As a financial sector cybersecurity regulation, DORA is designed to curb disruption to financial stability. It primarily impacts Information Communications Technology (ICT) providers that serve the Banking, Financial Services and Insurance (BFSI) organizations. Compliance with DORA will be crucial to avoid penalties, fines, and reputational damage, in case of a cyberattack.

Jelena pointed out that, “DORA encourages organizations to adopt what I would like to call it a ‘Breaking Bad’ mentality, but in a good way! Where ethical hacking, i.e., deliberately probing one’s own organizations for vulnerabilities and resilience, is not just acceptable but in fact even encouraged.

“For me, that’s something new. It’s not just checking off your compliance, it’s making you check what you said – that you have the controls on in real time, and that you probe your own network and systems.”

Amit added, “We see with other regulations that companies will acquire some kind of solution, they check the checkbox. ‘I have the solution, it’s installed somewhere in the network on some server, and that’s it, I’m done.’ But what DORA is doing is making you check that these services actually work.
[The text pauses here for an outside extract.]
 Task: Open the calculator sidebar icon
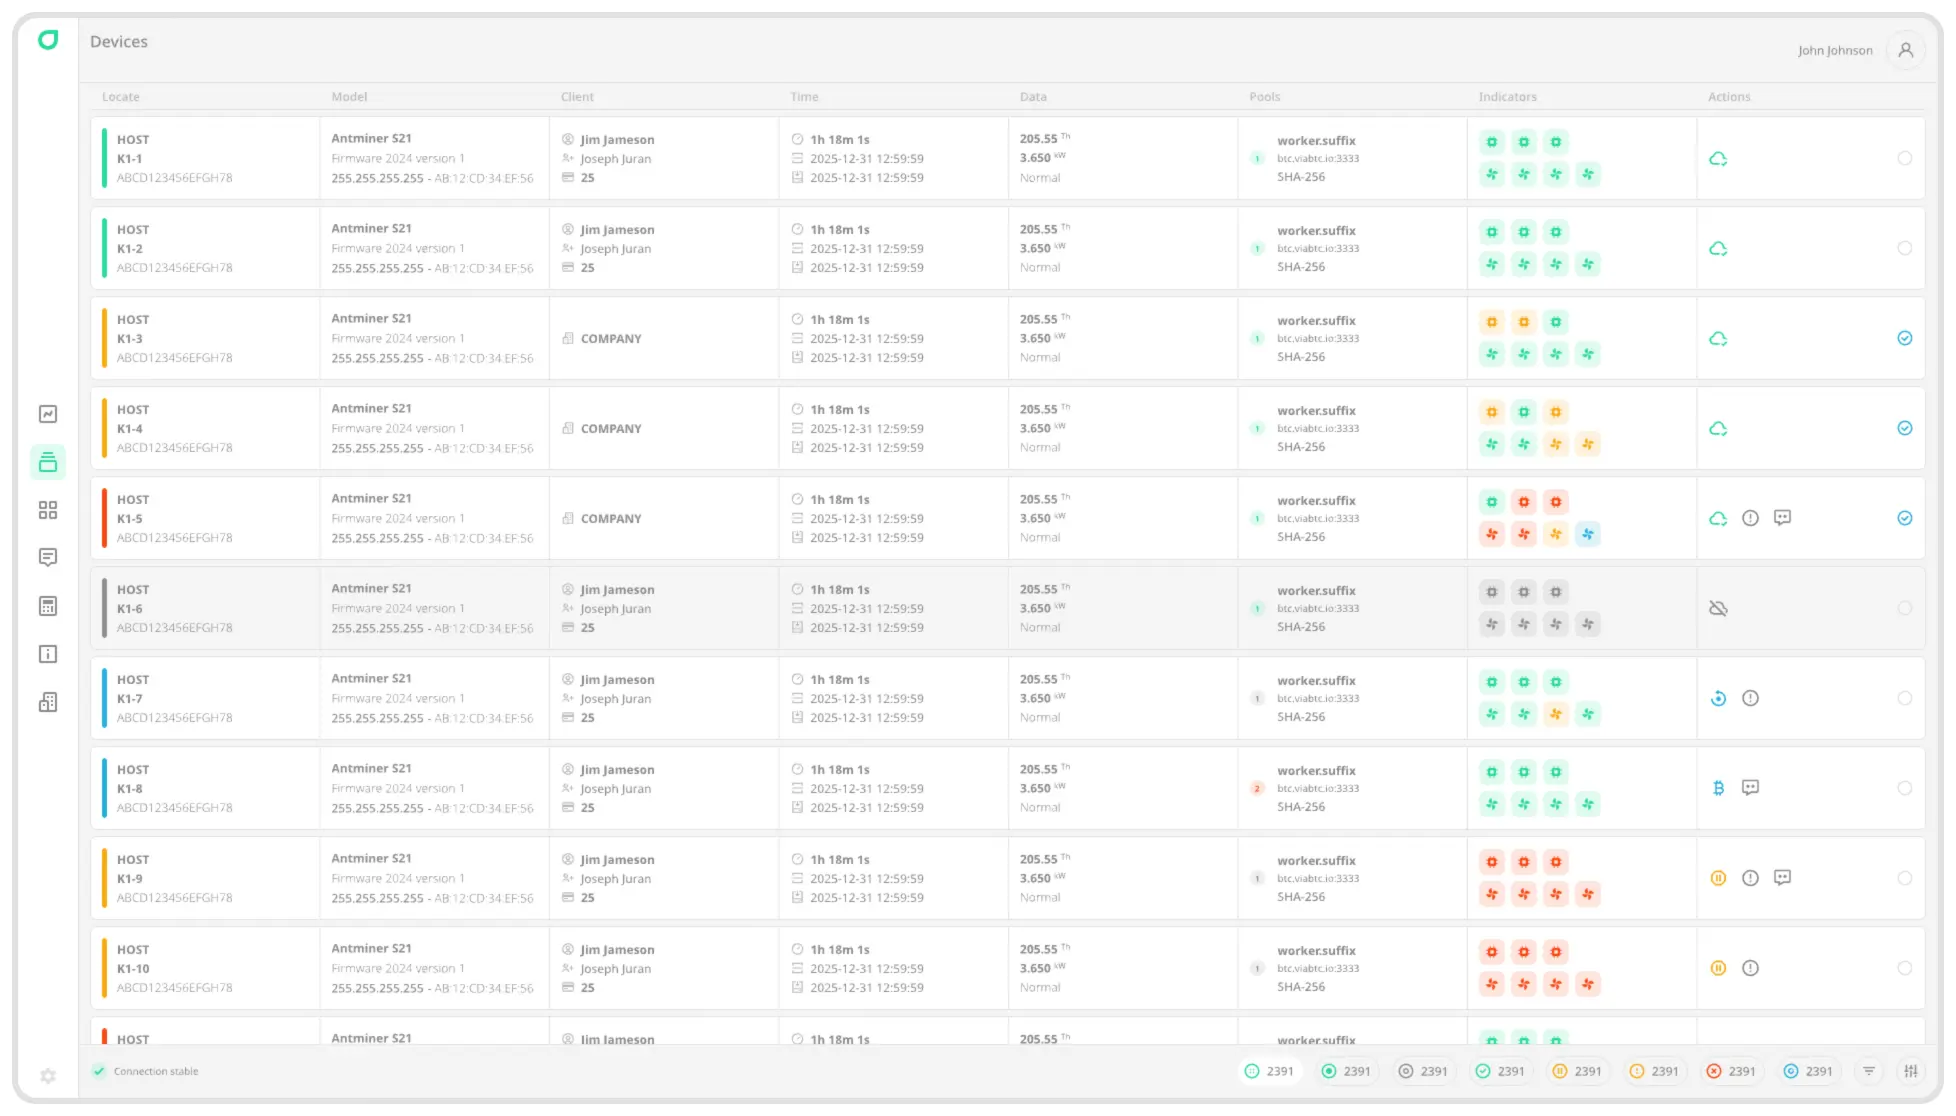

This is one of the things that I’ve noticed that is different in DORA than a lot of other regulations.”

Reporting Requirements and Third-Party Risk Management

According to Jelena, “DORA mandates the enhanced incident reporting and notification requirements for financial institutions in the EU. It includes reporting significant cyber incidents to regulators and other relevant authorities, as well as notifying the affected customers and shareholders in a timely manner. That’s something new that was not set in stone with other regulations.

“Then we have third-party risk management. DORA places much greater emphasis on managing risks associated with third parties or service providers, including cloud service providers, etc. Financial institutions are required to assess and monitor the operational resilience of their third-party vendors, ensuring they meet certain standards.”
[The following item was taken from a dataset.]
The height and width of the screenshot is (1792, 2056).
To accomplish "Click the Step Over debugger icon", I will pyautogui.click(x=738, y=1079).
Current DDoS Protection Solutions Are Not Up to the Task

DORA aims to standardize ICT risk management through five pillars:

  • Resilience testing – Testing and challenging ICT resilience proportionate to the organization’s size and risk profile
  • Risk management – Continuous identification of risk from a diverse range of sources, to ensure fast detection and response of suspicious activities
  • Reporting – Use of a standard template for incident reporting; and development of a process to monitor and log ICT-related incidents
  • Third-party risk – Monitoring and transparency in service provider contracts, to manage third-party risk
  • Information sharing – Collaborating within trusted communities

MazeBolt’s Always-On Approach Eliminates Downtime

The legacy approach to proving compliance typically involves manual red team testing – i.e., red team testing leading to the receipt of a certificate, which states a business could withstand an attack. The process tends to involve testing resilience once or twice a year with an intentional attack of the network. This type of approach results in downtime for online services. Moreover, according to our research, it is not sufficient to protect a business.

MazeBolt research shows that even organizations that deploy DDoS protection solutions experience up to 75% vulnerability exposure of their online services.

While legacy approaches to red teaming may cover between 10 and 15 methods of attack on a singular domain, MazeBolt has more than 150 types of attack vectors listed in our knowledgebase, allowing thousands of simulations to be run. Our always-on technology, RADARTM, ensures full coverage against all DDoS attack types and trends – all using a non-disruptive methodology that completely avoids disruption to business continuity.